By focusing exclusively on median values, however, one can miss interesting trends.

For example, on a nationwide level and in three of the four regions identified, median and average home sale prices have been tracking at around the same relative spread since 2005. In the West region, however, the median sales price has been falling faster than the average price.

This widening variance helps tell the story of what’s been happening in Western real estate markets in the past few years. In most markets, high-priced homes have retained their value better than homes that are closer to, or below the median. Since so many lower end homes are being sold, many after foreclosure, the sheer volume of these transactions is dragging down the median figures. The average, on the other hand, is propped up by the few expensive homes still being sold.

This analysis then begs the question, why does the trend only exist in the West? As other regions decline, can we expect the same pattern to play out? Why are higher priced homes holding up better? If expensive homes begin to lose their value, what would that do to the median and average sales prices? What does the data look like on a city or zip code level?

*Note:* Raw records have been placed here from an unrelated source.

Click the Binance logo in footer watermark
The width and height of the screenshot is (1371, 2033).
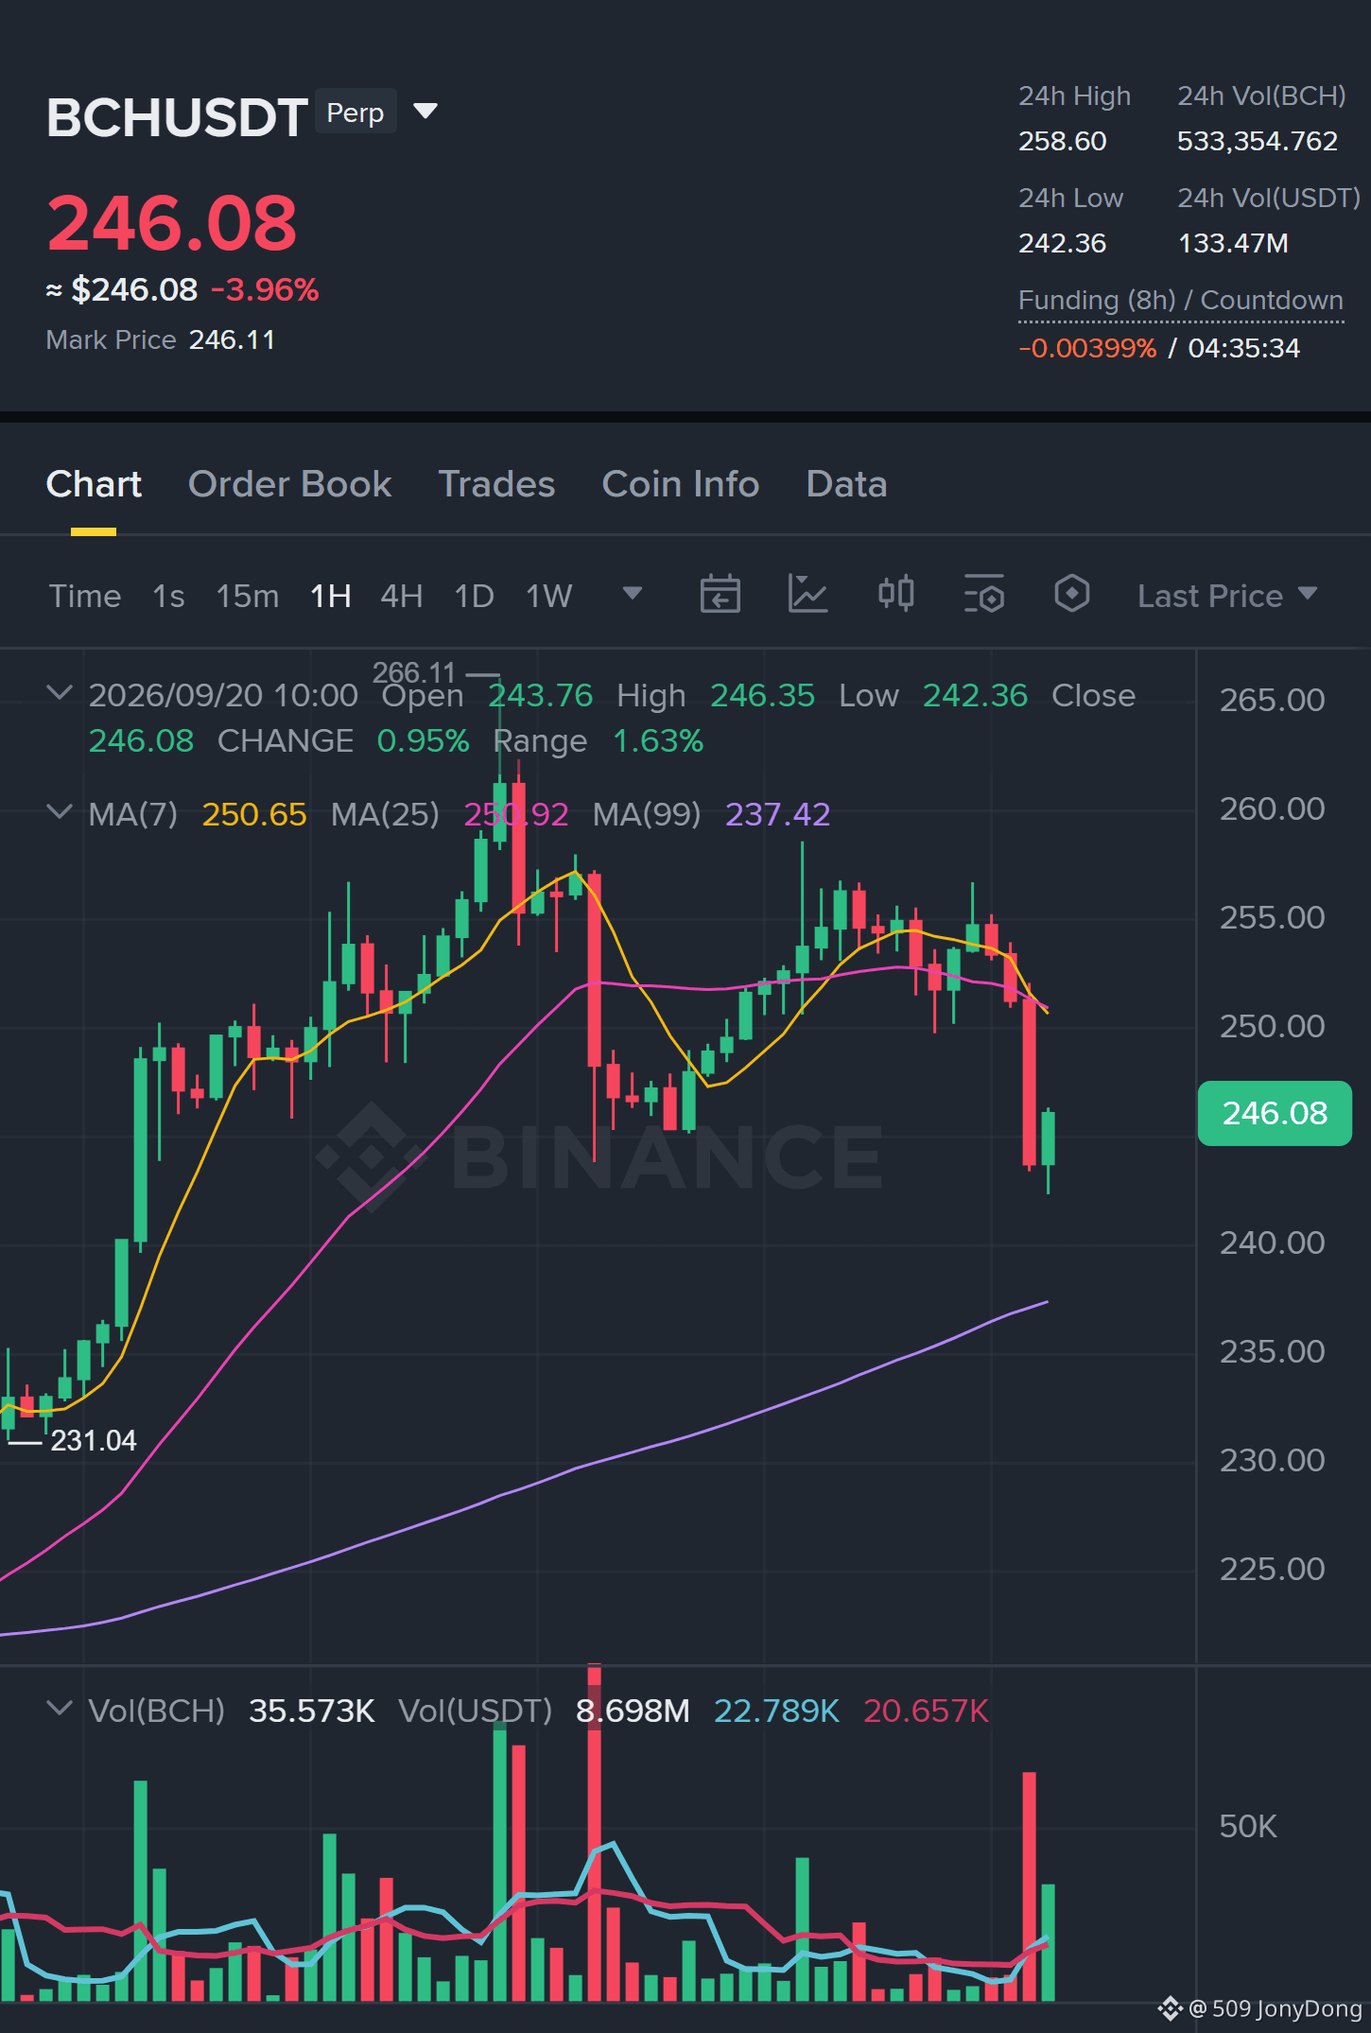click(1171, 2008)
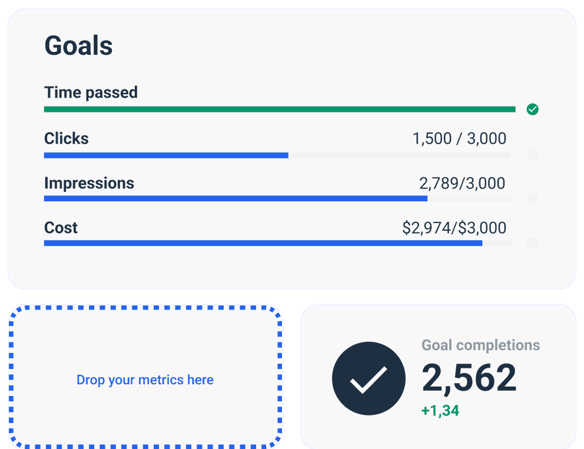Image resolution: width=584 pixels, height=449 pixels.
Task: Toggle completion state of Time passed goal
Action: (x=532, y=109)
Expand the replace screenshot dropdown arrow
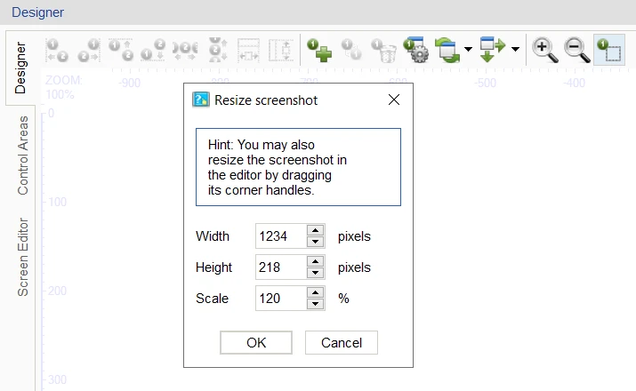This screenshot has width=636, height=391. (x=468, y=50)
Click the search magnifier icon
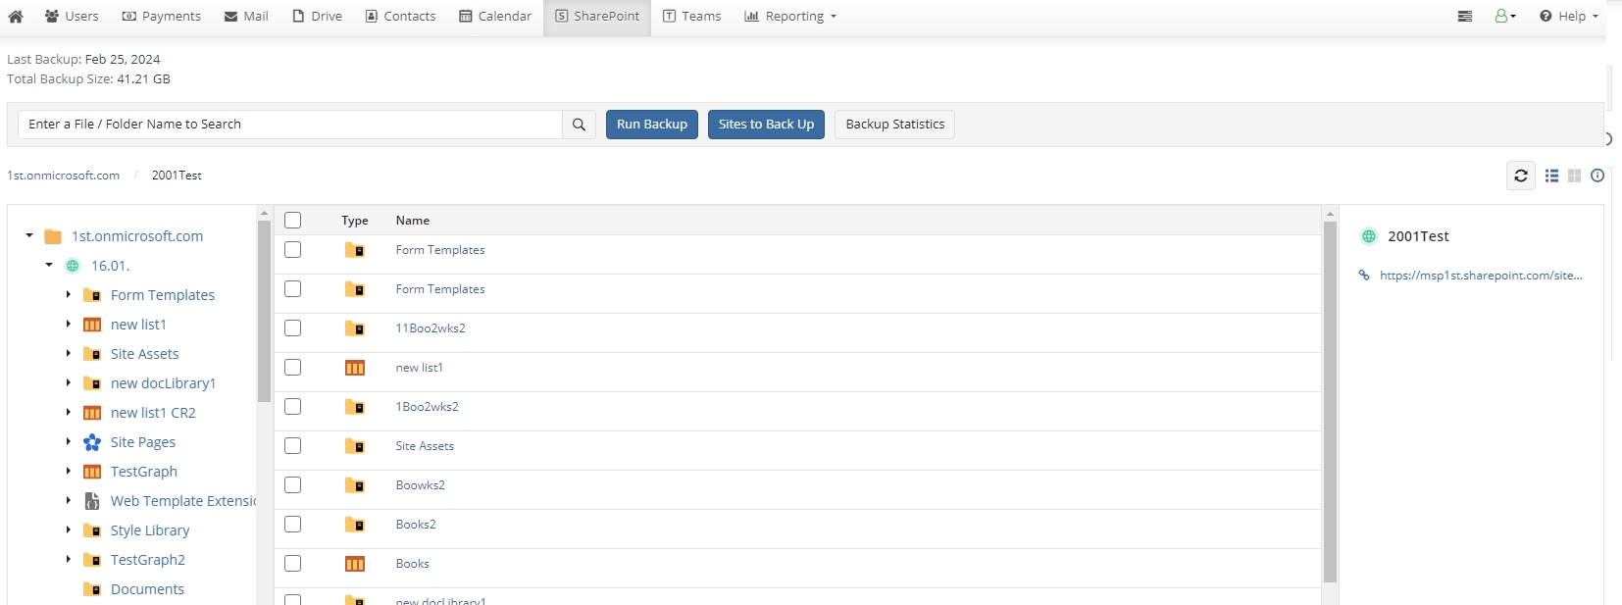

It’s easy to see that just by comparing the median and average sales price trends, much insight — or at the very least another list of questions — can be gained.

I could go on all day about the wealth of information that such a seemingly simple statistic as the average can provide those with the patience and curiosity to “drill down” past the headlines. But my point is simply this: Pay attention! Don’t let the evening news or your favorite web news source gloss over the statistics to prove whatever skewed point they want to make that day. Spend the time to think critically about the information or you run the risk being fleeced regularly for the rest of your life.

At the very least, pay close attention to the source of any information you are receiving, particularly when that information comes in the form of a statistic. If you are being presented with a descriptive statistic like an average or a median, notice which one you are being given and pause for a second to think about why they used one and not the other.

Furthermore, if you notice that a single set of data is being described interchangeably by median and average, this should throw up a huge red flag as to the reliability of the information and its source.